__Exercícios a fazer__:
1. Responda com base no texto sobre a crise do sistema Cantareira:
(a) Quem é o chefe do Departamento de Recursos Hídricos da Unicamp entrevistado na reportagem?
(b) Segundo a meteorologista Bianca Lobo, qual é o volume médio de chuvas no sistema Cantareira entre outubro e março?
(c) Qual governador é mencionado no texto?
2. Por favor, prossiga com o texto sobre a crise do sistema Cantareira a partir da última frase apresentada.

__Texto extraído__:
= = = =
Por Renato Guimarães, Brasil Post
O Climatempo é uma empresa brasileira dedicada a fazer previsões meteorológicas. Eles acabam de publicar em seu website uma pequena reportagem com suas previsões de chuva para o período entre outubro e março e as possibilidades de recuperação do sistema Cantareira. É um vídeo revelador do grau de gravidade que estamos vivendo, e não nos damos conta. Mesmo por que a imprensa tradicional pouco está fazendo para esclarecer a situação. Na reportagem, eles entrevistam o professor Antônio Zuffo, chefe do Departamento de Recursos Hídricos na Universidade de Campinas (Unicamp). Sua entrevista é tão impressionante que resolvi transcrevê-la:
“Com a falta de água, cessariam as outorgas de irrigação e de indústrias e, talvez, de comércio. Seria um caos completo. Você teria de viver com a compra de água a granel, por caminhão pipa, mas você não tem a garantia da qualidade. É uma situação muito grave. E a gente passa ainda pela rua e vê pessoas lavando carro, lavando calçada. Não sabem da gravidade do problema. É muito grave. Nós nunca passamos uma situação como essa. E por causa do ambiente político desse ano, essa história não está vindo a público. Então, está se negando o problema e o problema já está instalado. Se não ocorrerem chuvas para reabastecer ou encher os reservatórios pelo menos 5 ou 10% a situação vai ficar extremamente grave. E esse cenário nebuloso está cada dia mais próximo.”
Segundo a meteorologista da Climatempo, Bianca Lobo, o volume médio de chuvas no período entre outubro a março no sistema Cantareira é de cerca de 1.250 milímetros, ajudando-o a recuperar de um ano para o outro cerca de 30% do seu volume. Ou seja, se chover a média dos outros anos, o volume de água que entrará vai ajudar a recuperar o volume morto (cerca de 18%) e vai sobrar apenas 12% acima disso para enfrentar a próxima estação seca. Isto significa que a situação vai continuar muito grave, mesmo se as chuvas seguirem os padrões. Se chover menos, será o caos, de verdade. E é exatamente isto que a Climatempo está prevendo, ou seja, que este ano o volume de chuvas ficará um pouco abaixo do normal. Nem os 30% históricos devem acontecer.
Reportagem da Climatempo:
Imagino que a real gravidade desta situação é amplamente conhecida nos setores do governo estadual responsáveis por administrar o sistema de abastecimento de água em São Paulo. Com certeza é do conhecimento do governador Geraldo Alckmin. Se é assim, por que não estamos agora mesmo – melhor, há alguns meses – implementando uma política agressiva, bem planejada e transparente de racionamento controlado? Por que não temos uma ampla campanha pública usando todos os recursos possíveis de comunicação e mobilização para conscientizar os cidadãos de seus papéis individuais no consumo consciente de água? Por que outra parte significativa de recursos adicionais não é usada para cassar os muitos pontos de perda de água no sistema de distribuição?
= = = =
__Material coletado__:
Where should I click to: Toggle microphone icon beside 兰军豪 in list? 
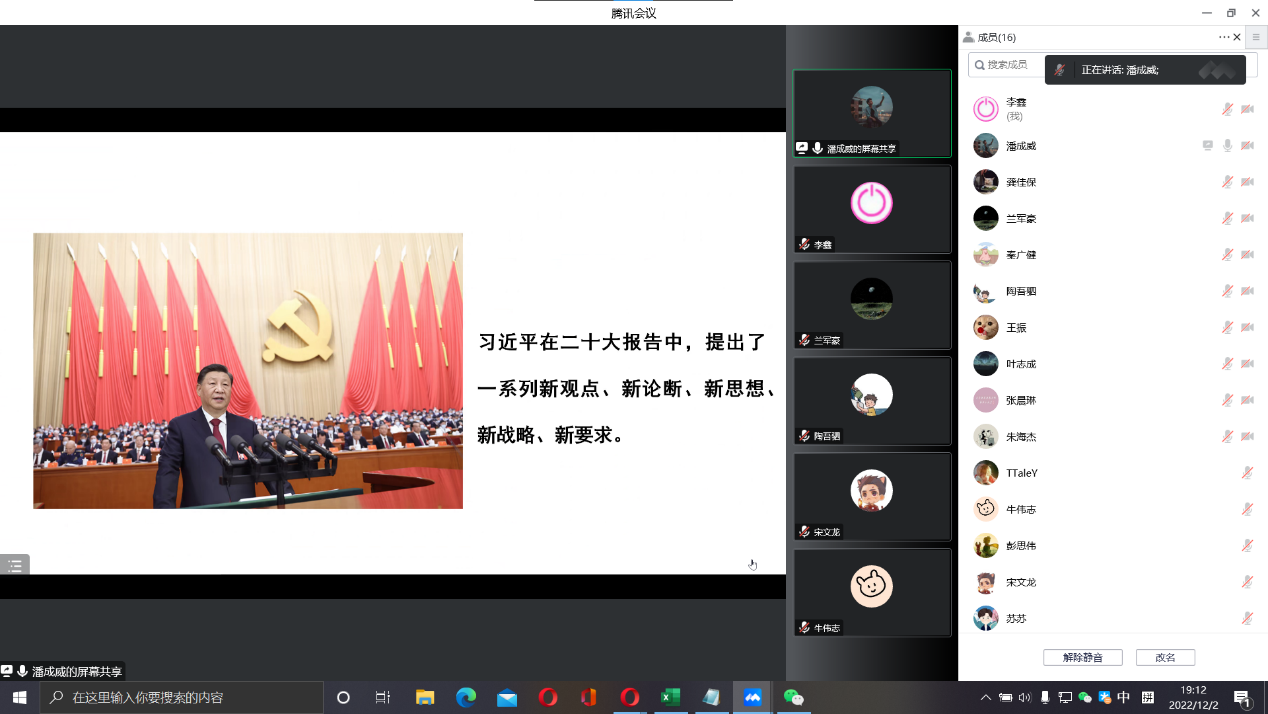tap(1227, 218)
= = = =
__Respostas por tarefa__:
1.
(a) O professor Antônio Zuffo.
(b) Cerca de 1.250 milímetros.
(c) Geraldo Alckmin.

2.
Em vez disso, o governo estadual resolveu adotar uma atitude de avestruz, enfiando sua cabeça no buraco da contrainformação e apostando na minimização do problema, dizendo que temos água pelo menos até março. Para isso o sistema Tietê está sendo esvaziado para socorrer o sistema Cantareira e o volume morto está sendo inexoravelmente exaurido. A resposta para este desequilíbrio entre a gravidade real e imediata do problema e a forma como o Governador Geraldo Alckmim e seus acólitos no governo estão tratando o tema quase como se fosse um mero acidente da natureza tem uma única razão, bem expressa pelo Prof. Zuffo: o calendário eleitoral.
“É a política, seu idiota!”
Eis aqui minha interpretação muito pessoal de como se deu isso: quando ficou claro o que vinha pela frente, com a escassez de chuvas, o governo estadual tomou a decisão de fazer o que fosse necessário para evitar racionamento antes das eleições. Imagino que deve estar marcado na memória do PSDB o impacto político do racionamento de energia no fim do governo FHC. Agora, não se queria nada que pudesse minimamente atrapalhar a reeleição do governador.
A estratégia parece estar dando resultado, já que os índices de popularidade de Alckmin seguem altíssimos, resultando em uma impressionante dissociação cognitiva entre a imagem que ele projeta de administrador competente e a lambança que resultou na falta de água na maior região metropolitana da América Latina.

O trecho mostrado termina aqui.